Connecticut’s health insurance exchange has been enrolling between 3,000 and 4,000 members per day as the sign-up deadline approaches, exchange CEO Kevin Counihan said Thursday.
As of Wednesday afternoon, 178,601 state residents had signed up for Medicaid or private insurance through the exchange, Access Health CT.
Of those, 62 percent, or 111,050, will receive Medicaid coverage. The other 67,551 signed up for private insurance. Among private insurance customers, 78 percent are receiving federal financial aid to pay their premiums.
Another 5,000 or so people signed up for private insurance plans but had their coverage terminated because they didn’t pay their bills, Access Health’s Chief Operating Officer Peter Van Loon said. Some have called the exchange’s call center to ask if they can sign up again and pay this time, he added.
The enrollment data was released during a meeting of the Access Health board Thursday. Other highlights include:
- The average age of people buying private insurance through the exchange is 43.4.
- A third of the exchange’s enrollees are 55 and older. Another 30 percent are under 35. Twenty-four percent of enrollees are ages 45 to 54.

=-=-=-=-=

# [Directions]
• A. Reproduce the part of the article on Connecticut's health insurance exchange enrollment starting at "As of Wednesday" and ending at "pay their premiums.".
• B. Resume the article on Connecticut's health insurance exchange enrollment from the point where it stops.

[Dataset entries]
=-=-=-=-=

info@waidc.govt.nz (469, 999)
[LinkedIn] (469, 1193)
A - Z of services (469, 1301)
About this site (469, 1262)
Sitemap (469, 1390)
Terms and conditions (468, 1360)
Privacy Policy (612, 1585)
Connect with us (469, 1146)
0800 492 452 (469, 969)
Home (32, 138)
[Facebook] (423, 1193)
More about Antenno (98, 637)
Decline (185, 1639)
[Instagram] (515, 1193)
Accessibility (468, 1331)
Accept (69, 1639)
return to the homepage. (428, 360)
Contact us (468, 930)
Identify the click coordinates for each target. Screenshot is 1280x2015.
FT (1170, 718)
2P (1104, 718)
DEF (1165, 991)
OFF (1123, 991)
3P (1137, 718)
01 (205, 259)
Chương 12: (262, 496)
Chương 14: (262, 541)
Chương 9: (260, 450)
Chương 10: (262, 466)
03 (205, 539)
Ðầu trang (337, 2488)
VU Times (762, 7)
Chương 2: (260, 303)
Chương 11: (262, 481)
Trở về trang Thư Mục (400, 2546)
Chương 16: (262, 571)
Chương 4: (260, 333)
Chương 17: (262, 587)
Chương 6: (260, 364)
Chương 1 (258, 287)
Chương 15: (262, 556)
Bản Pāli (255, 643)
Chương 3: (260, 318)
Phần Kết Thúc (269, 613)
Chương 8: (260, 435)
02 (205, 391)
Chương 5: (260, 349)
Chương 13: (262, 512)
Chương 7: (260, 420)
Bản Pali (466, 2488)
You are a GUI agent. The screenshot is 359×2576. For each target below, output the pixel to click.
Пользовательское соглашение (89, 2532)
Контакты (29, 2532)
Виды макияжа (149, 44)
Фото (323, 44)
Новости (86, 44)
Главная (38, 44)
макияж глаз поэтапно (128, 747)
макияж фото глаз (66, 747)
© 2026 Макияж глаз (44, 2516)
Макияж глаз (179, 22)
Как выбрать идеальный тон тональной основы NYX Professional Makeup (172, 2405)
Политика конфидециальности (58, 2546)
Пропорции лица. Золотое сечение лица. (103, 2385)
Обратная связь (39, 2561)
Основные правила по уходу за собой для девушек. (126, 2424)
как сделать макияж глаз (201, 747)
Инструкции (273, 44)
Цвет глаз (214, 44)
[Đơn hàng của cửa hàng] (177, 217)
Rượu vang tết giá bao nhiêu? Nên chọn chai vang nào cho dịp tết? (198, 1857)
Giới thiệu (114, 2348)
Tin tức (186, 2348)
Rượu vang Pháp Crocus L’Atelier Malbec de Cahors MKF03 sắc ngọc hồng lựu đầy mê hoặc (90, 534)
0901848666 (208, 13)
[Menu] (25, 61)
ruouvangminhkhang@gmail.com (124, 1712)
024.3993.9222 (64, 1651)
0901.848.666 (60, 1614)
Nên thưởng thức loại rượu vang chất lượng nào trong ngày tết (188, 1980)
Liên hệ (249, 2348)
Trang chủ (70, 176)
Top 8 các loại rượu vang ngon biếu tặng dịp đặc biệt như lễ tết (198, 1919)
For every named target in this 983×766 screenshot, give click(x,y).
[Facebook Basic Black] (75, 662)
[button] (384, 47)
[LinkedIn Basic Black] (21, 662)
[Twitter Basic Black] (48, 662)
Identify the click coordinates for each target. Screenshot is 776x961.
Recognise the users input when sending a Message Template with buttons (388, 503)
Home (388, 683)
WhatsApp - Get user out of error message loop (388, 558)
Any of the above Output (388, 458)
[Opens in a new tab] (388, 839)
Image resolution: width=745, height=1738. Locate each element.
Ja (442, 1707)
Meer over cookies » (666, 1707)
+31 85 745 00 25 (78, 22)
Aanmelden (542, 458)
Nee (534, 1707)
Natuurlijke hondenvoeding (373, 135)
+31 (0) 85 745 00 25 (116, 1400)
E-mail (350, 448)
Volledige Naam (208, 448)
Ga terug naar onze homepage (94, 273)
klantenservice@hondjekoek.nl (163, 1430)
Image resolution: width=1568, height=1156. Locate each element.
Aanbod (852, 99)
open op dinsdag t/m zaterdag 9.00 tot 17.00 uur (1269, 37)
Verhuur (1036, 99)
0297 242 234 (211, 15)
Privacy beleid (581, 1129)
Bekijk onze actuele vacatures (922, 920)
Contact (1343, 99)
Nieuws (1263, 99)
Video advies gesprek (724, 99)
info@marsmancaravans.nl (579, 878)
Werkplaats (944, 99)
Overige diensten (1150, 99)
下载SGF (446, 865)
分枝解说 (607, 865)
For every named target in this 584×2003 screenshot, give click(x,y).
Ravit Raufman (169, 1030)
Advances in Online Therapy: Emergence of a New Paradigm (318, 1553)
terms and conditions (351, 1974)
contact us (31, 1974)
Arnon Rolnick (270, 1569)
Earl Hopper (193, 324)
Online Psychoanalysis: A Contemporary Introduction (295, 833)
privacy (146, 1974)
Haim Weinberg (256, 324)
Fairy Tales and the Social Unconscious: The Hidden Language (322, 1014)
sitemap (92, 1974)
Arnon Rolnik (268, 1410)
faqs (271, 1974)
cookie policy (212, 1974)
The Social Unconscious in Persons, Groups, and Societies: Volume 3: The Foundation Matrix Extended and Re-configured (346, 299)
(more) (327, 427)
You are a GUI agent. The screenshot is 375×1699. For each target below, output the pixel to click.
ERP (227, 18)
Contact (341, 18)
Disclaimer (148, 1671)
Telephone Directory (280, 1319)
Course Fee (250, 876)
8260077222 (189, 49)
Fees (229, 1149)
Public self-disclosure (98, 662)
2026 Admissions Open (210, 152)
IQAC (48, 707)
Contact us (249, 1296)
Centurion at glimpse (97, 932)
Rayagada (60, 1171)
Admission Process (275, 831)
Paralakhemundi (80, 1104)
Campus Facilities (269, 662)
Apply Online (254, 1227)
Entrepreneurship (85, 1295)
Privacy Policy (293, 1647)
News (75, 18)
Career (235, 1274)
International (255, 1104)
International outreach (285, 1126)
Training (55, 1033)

=-=-=-=-=

# [Task-by-task answers]
• A.
As of Wednesday afternoon, 178,601 state residents had signed up for Medicaid or private insurance through the exchange, Access Health CT.
Of those, 62 percent, or 111,050, will receive Medicaid coverage. The other 67,551 signed up for private insurance. Among private insurance customers, 78 percent are receiving federal financial aid to pay their premiums.

• B.
- The exchange has added more young members since December, when 41 percent of its customers were 55 and older. In December, 8 percent were in the coveted 18-to-25 age bracket and 11 percent were ages 26 to 34. This month, 10 percent of the enrollees are 18 to 25 and 13 percent are 26 to 34, while the percentage of members over 55 is down to 33 percent.
- Anthem Blue Cross and Blue Shield, the state’s largest insurer, continues to enroll the majority of the customers, but its market share has fallen from 60 percent in February to 54 percent this month. ConnectiCare Benefits Inc. now has 43 percent of the exchange’s customers, up from 37 percent last month. HealthyCT, a new nonprofit insurer created with funds made available through the federal health law, continues to lag with 3 percent of the customers.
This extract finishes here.